Before Claire R. Kelly, Judge
UNITED STATES,
Consol. Court No. 18-00169
Defendant,
and
CALIFORNIA STEEL INDUSTRIES, TMK
IPSCO, WELSPUN TUBULAR LLC USA, and
MAVERICK TUBE CORPORATION,
Defendant-Intervenors and
Consolidated Defendant-
Intervenors.
OPINION AND ORDER
[Granting Defendant’s motion for partial dismissal and partially dismissing consolidated
plaintiff SeAH Steel Corporation’s complaint.]
Dated: April 5, 2019
Jeffrey M. Winton, Amrietha Nellan, Law Office of Jeffrey M. Winton PLLC, of
Washington, DC, for consolidated plaintiff SeAH Steel Corporation.
Joshua E. Kurland, Trial Attorney, Commercial Litigation Branch, Civil Division, U.S.
Department of Justice, of Washington, DC, for defendant. With him on the briefs were
Joseph H. Hunt, Assistant Attorney General, Jeanne E. Davidson, Director, L. Misha
Preheim, Assistant Director. Of Counsel on the brief was Reza Karamloo, Attorney,
Office of the Chief Counsel for Trade Enforcement & Compliance, U.S. Department of
Commerce, of Washington, DC.
Consol. Court No. 18-00169 Page 2
Kelly, Judge: Before the court is Defendant’s motion for partial dismissal of
Consolidated Plaintiff SeAH Steel Corporation’s (“SeAH”) complaint contesting the U.S.
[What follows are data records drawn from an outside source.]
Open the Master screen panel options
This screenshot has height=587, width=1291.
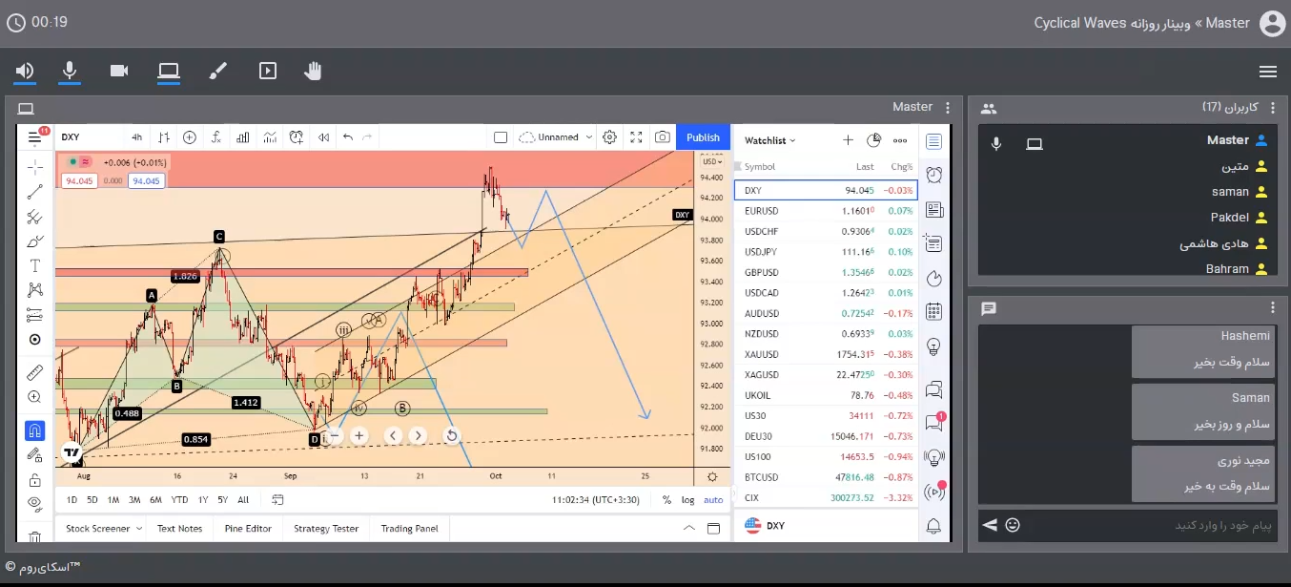point(947,108)
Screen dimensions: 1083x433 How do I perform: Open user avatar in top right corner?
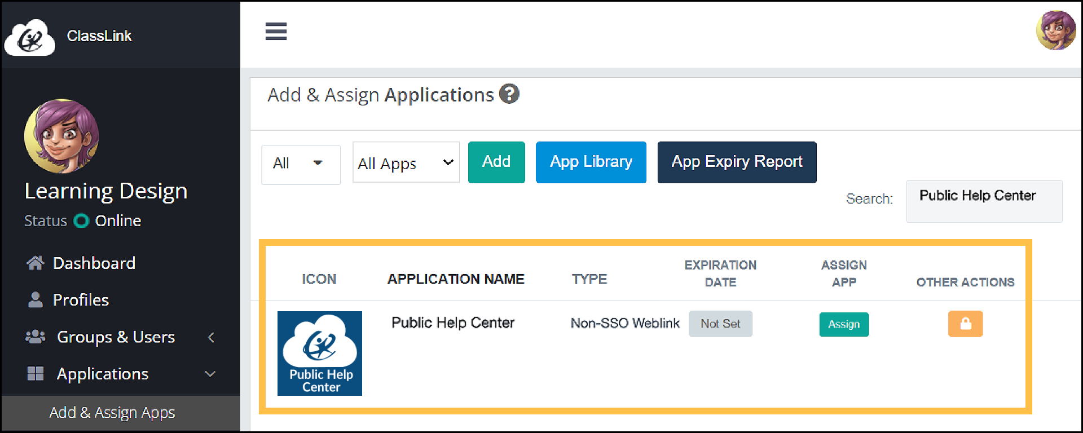coord(1055,30)
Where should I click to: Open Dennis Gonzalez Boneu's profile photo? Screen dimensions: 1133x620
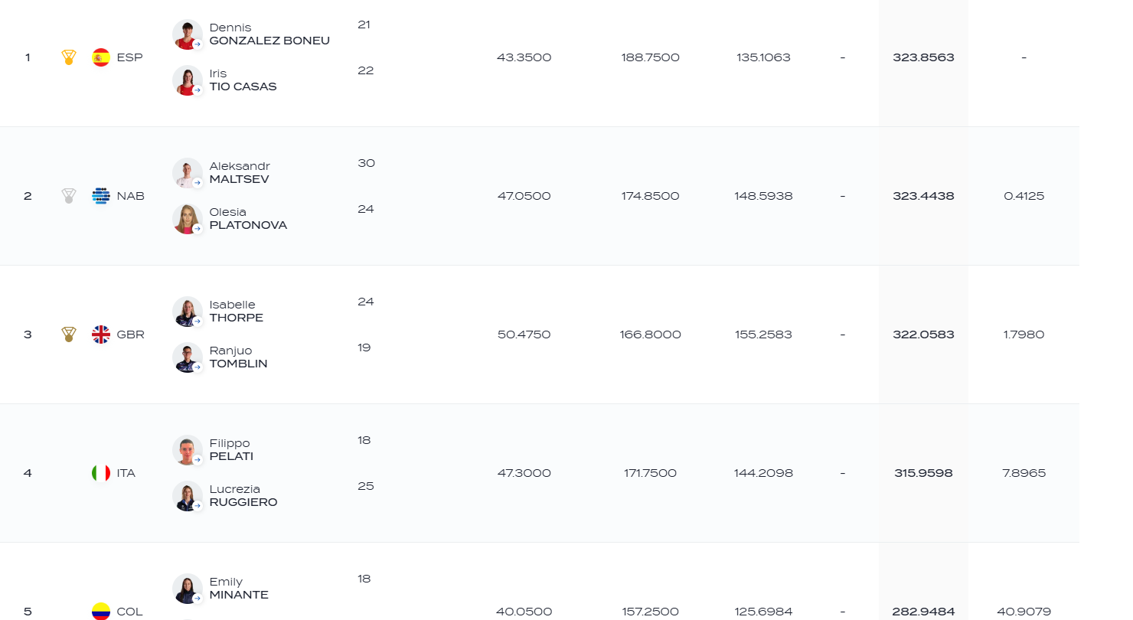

Department of Commerce’s (“Commerce”) final determination in the 2015–2016
administrative review of the antidumping order on welded line pipe (“WLP”) from the
Republic of Korea (“Korea”). Def.’s Mot. for Partial Dismissal, Dec. 3, 2018, ECF No. 32;
SeAH’s Compl., Aug. 13, 2018, ECF No. 7, SeAH Steel Corp. v. United States, Ct. No.
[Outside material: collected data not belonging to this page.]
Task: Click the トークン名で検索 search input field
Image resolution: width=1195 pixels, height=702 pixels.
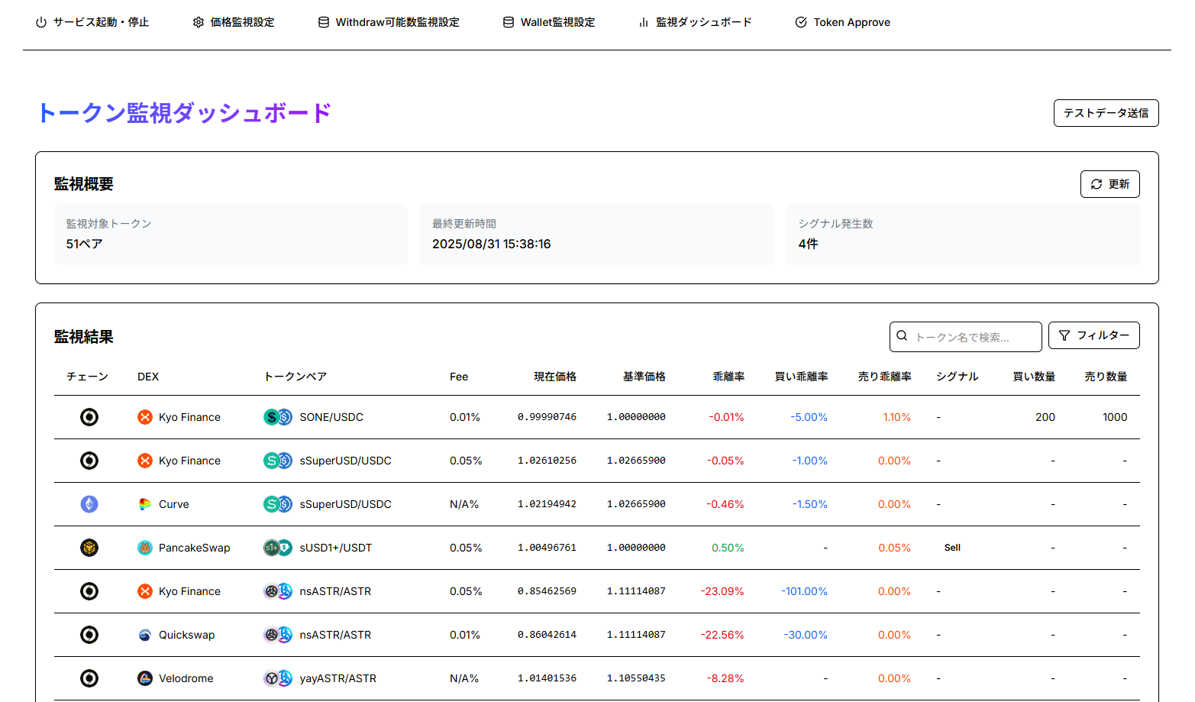Action: pos(965,336)
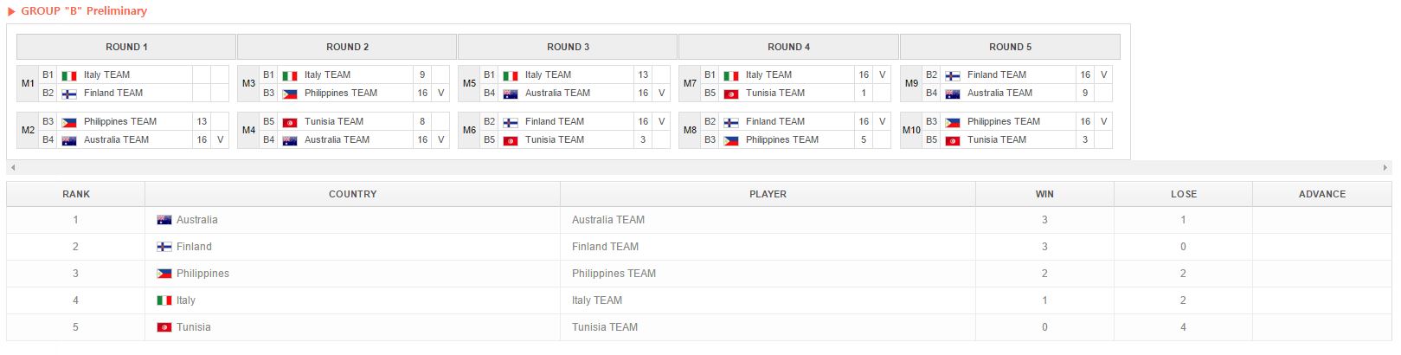Screen dimensions: 1401x355
Task: Sort by the WIN column header
Action: click(1044, 194)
18-00177 (USCIT filed Aug. 13, 2018); [WLP] from [Korea]: Final Results of Antidumping
Duty Admin. Review, 2015–2016, 83 Fed. Reg. 33,919 (Dep’t Commerce July 18, 2018)
and accompanying Issues and Decision Mem. for the Final Results of the 2015-2016
Admin. Review of the Antidumping Duty Order on [WLP] from Korea, A-580-876 (July 11,
2018), available at https://enforcement.trade.gov/frn/summary/korea-south/2018-15327-
1.pdf (last visited Apr. 1, 2019); [WLP] from [Korea]: Amended Final Results of
Antidumping Duty Admin. Review, 2015–2016, 83 Fed. Reg. 39682 (Dep’t Commerce,
Aug. 10, 2018) (issuing notice of correction of ministerial error).
BACKGROUND
SeAH filed its complaint on August 13, 2018. See SeAH’s Compl. The
proceedings initiated by SeAH were later consolidated into the present action. Order,
Sept. 28, 2018, ECF No. 28 (consolidating cases Husteel Co. v. United States, Ct. No.
18-00169 (USCIT filed Aug. 2, 2018); Hyundai Steel Co. v. United States, Ct. No. 18-
00173 (USCIT filed Aug. 9, 2018); SeAH Steel Corp. v. United States, Ct. No. 18-00177
(USCIT filed Aug. 13, 2018); and, NEXTEEL Co. v. United States, Ct. No. 18-00178
(USCIT filed Aug. 14, 2018), into the present proceeding).
Consol. Court No. 18-00169 Page 3
On December 3, 2018, Defendant filed a motion for partial dismissal. Def.’s Mot.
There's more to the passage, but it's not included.